Сказав сержанту, чтоб тот постоял за часового, Журавлев пошел в поселок.
Он свернул с шоссе на безлюдную улицу, прошел по ней, свернул на другую — всюду было одно и то же. Безмолвные постаревшие дома глядели на него черными впадинами окон, тихо шелестели деревья за покосившимися заборами.
На углу Березовой и Центральной солоновато пахло пеплом, недавним пожаром. На каменной ступеньке перед фундаментом сгоревшего дома сидела серая кошка, грелась на солнышке. Она была уверена, что все это одно наваждение, не стоит обращать внимания; к вечеру скрипнет дверь, и ее покличут домой, а она еще будет упрямиться, не сразу пойдет.
Журавлев шел по знакомой улице, и с каждым шагом его обступало прошлое. Вот здесь он однажды перенес Аню через лужу, вот здесь он как-то раз сорвал для Ани ветку черемухи, склонившуюся через изгородь чужого сада. А вот тут Аня сказала ему: «Когда ты кончишь университет, я тебе подарю трубку. С трубкой ты будешь серьезнее, я люблю, когда ты серьезный».
Вот теперь я стал серьезный, подумал он и чуть не споткнулся о труп немца. Немец лежал на мостике через канаву, лицом вверх. Кровь, как ржавчина, покрыла железную пряжку его ремня с «gott mit uns». Рядом, нелепо растопырив сошки, лежал ручной пулемет, его круглое рыльце уставилось в сторону забора.
Перед Аниным домом чернела в зеленой немощеной улице свежая воронка, валялись пачки патронов, какое-то тряпье, доски от ящиков. Журавлев толкнул калитку, и она заскрипела так же, как в тот день, когда он впервые вошел сюда.
Странная робость овладела им, сердце забилось тревожно и сладко, точно Аня ждала его в этом опустевшем доме.
Он вошел в сад, переступил через ствол подкошенного снарядом клена, и горьковатый, грустный запах свежей древесины одурманил его, комом встал в горле.

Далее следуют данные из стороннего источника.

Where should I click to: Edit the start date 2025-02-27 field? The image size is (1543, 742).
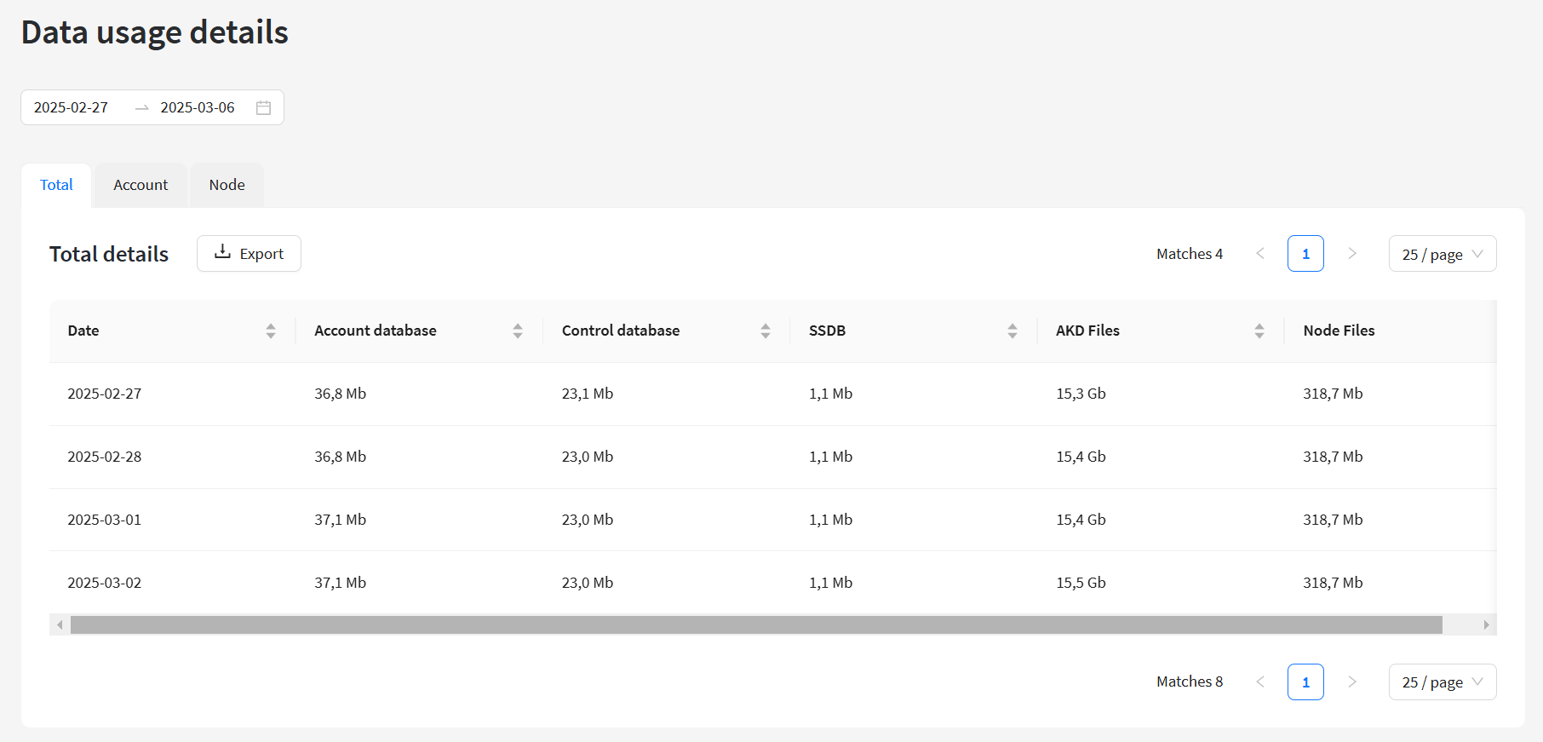[72, 108]
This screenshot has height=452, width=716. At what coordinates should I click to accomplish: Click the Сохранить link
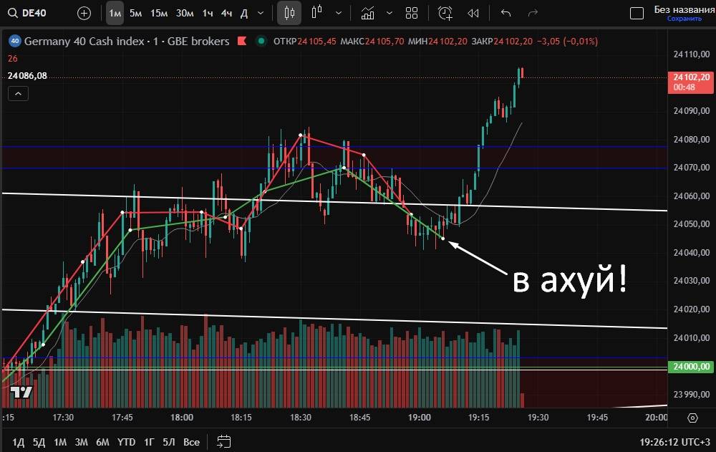click(x=684, y=19)
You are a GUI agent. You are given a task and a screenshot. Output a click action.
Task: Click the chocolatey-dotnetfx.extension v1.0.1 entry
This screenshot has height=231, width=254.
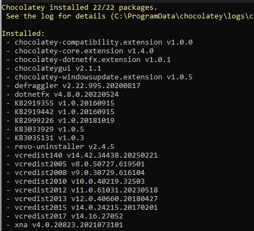tap(88, 60)
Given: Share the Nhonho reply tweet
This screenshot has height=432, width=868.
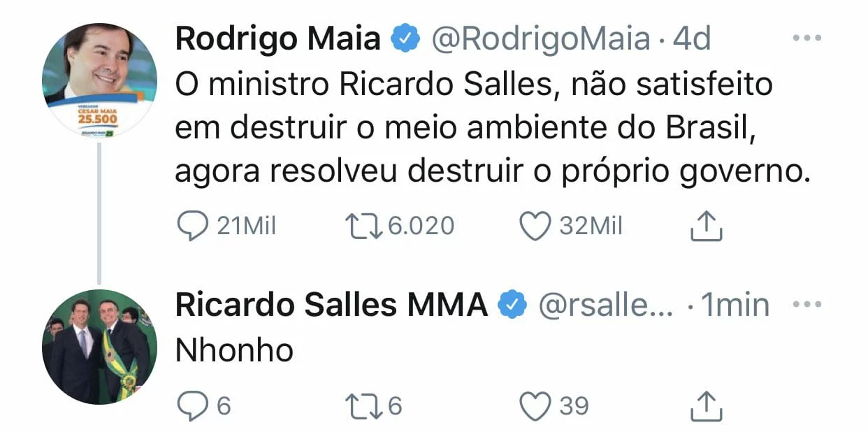Looking at the screenshot, I should click(x=706, y=406).
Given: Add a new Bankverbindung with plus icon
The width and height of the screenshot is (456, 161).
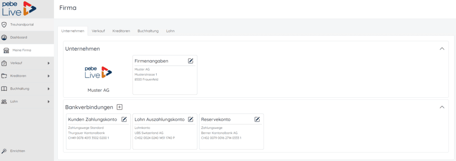Looking at the screenshot, I should 119,107.
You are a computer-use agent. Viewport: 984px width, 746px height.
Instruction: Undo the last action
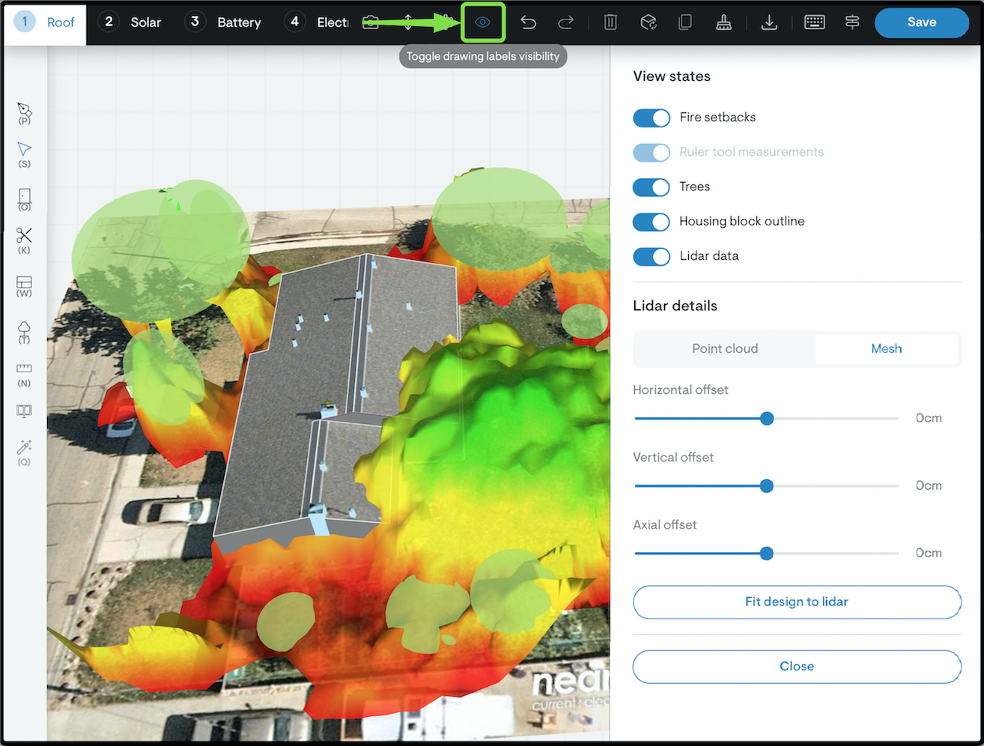coord(529,22)
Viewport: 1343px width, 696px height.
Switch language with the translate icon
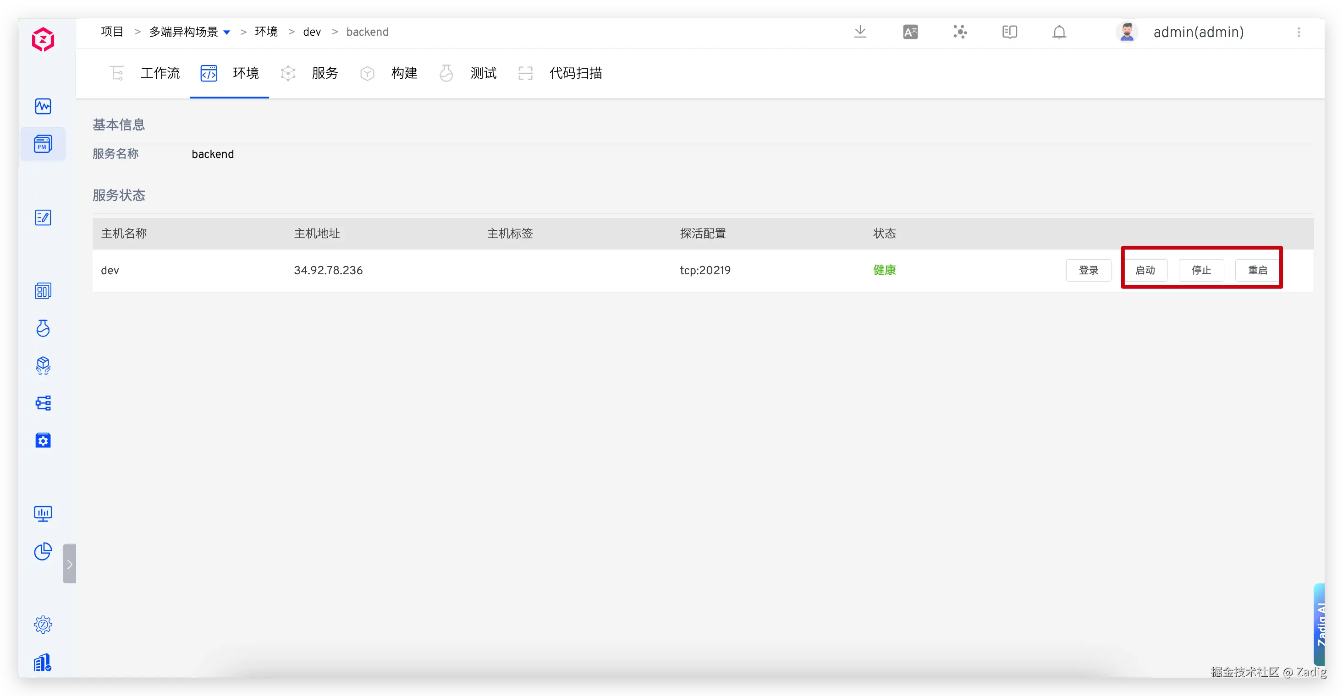click(x=910, y=32)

От усталости, от жары, от смутного волнения закружилась голова.
Журавлев сделал несколько шагов, сел на уцелевшую садовую скамью перед клумбой. На клумбе не было теперь никаких цветов — одна мохнатая сорная трава, пробившись сквозь слой мусора, сквозь линялые этикетки от сигарет, зелеными фонтанчиками била из земли.
Он закрыл глаза, вспоминая, как сидел рядом с Аней на этой скамье, но его сразу же повело в сон, и он вздрогнул и проснулся, и, как во сне, увидел безмолвный старый дом, покосившиеся столбики у крыльца, обломки мебели под окнами, запустение, запустение...
За окнами была такая густая, плотная темнота, что она казалась вещественной, словно там, в комнатах, устроили склад черного сукна.
Журавлев подошел к двери и сквозь выбитую филенку заглянул внутрь. В человеческом жилье, даже покинутом, никогда не бывает полной тишины — такой тишины, как в поле или в роще при безветрии. Смутные звуки рождались, шевелились за дверью.
Журавлев вспомнил, как он стучался сюда, как по приближающимся шагам узнавал, кто идет открывать. Вот Аня спускается по лестнице, вот подошла, сейчас повернет ключ.
Она открывала дверь, говорила: «Здравствуй, Леша», — и всегда таким ровным голосом, что он обижался. Но она никогда не повышала голоса — такая уж у нее манера, ничего не поделаешь.
Теперь он сам распахнул дверь. На него дохнуло сыростью, каким-то лабазным запахом. В комнатах, видно, жили немецкие солдаты. Были сколочены нары, валялись матрасы, на стенах кое-где были пришпилены открытки. На одной мальчик с девочкой целуются под дождем, на другой велосипедист едет, а вместо колес — венки цветов. Обои висели складками, как больная кожа.
Все это было как-то странно, хоть только этого и можно было ожидать. По узкой желтой лестнице поднялся Журавлев наверх, вошел в башенку. Цветные стекла были выбиты, только одно — зеленое — уцелело, и за ним отдыхал празднично-зеленый мир, в котором все было замедленнее и глубже. А рядом, сквозь пустые ромбы и квадраты, уже видна была туча, наплывающая из-за дальнего холма, и видно было, как нервно вздрагивают ветви, предчувствуя бурю и влагу.
Будет гроза, подумал Журавлев, а бойцы так и будут спать. Устали, ничем их не поднять сейчас.
И опять в нем поднялась волна гордого сочувствия к этим усталым и упорным людям. Чувство непонятного восторга холодком прошло по спине, и ему показалось, что сейчас ему в мире все понятно. Слова, которыми он думал это, были обычны и просты, но он не стыдился их. Он чувствовал, что только очень чистые и высокие мысли могли пробиться в нем сейчас сквозь свинцовую толщу усталости — все мелкое, наносное было сейчас придавлено в нем.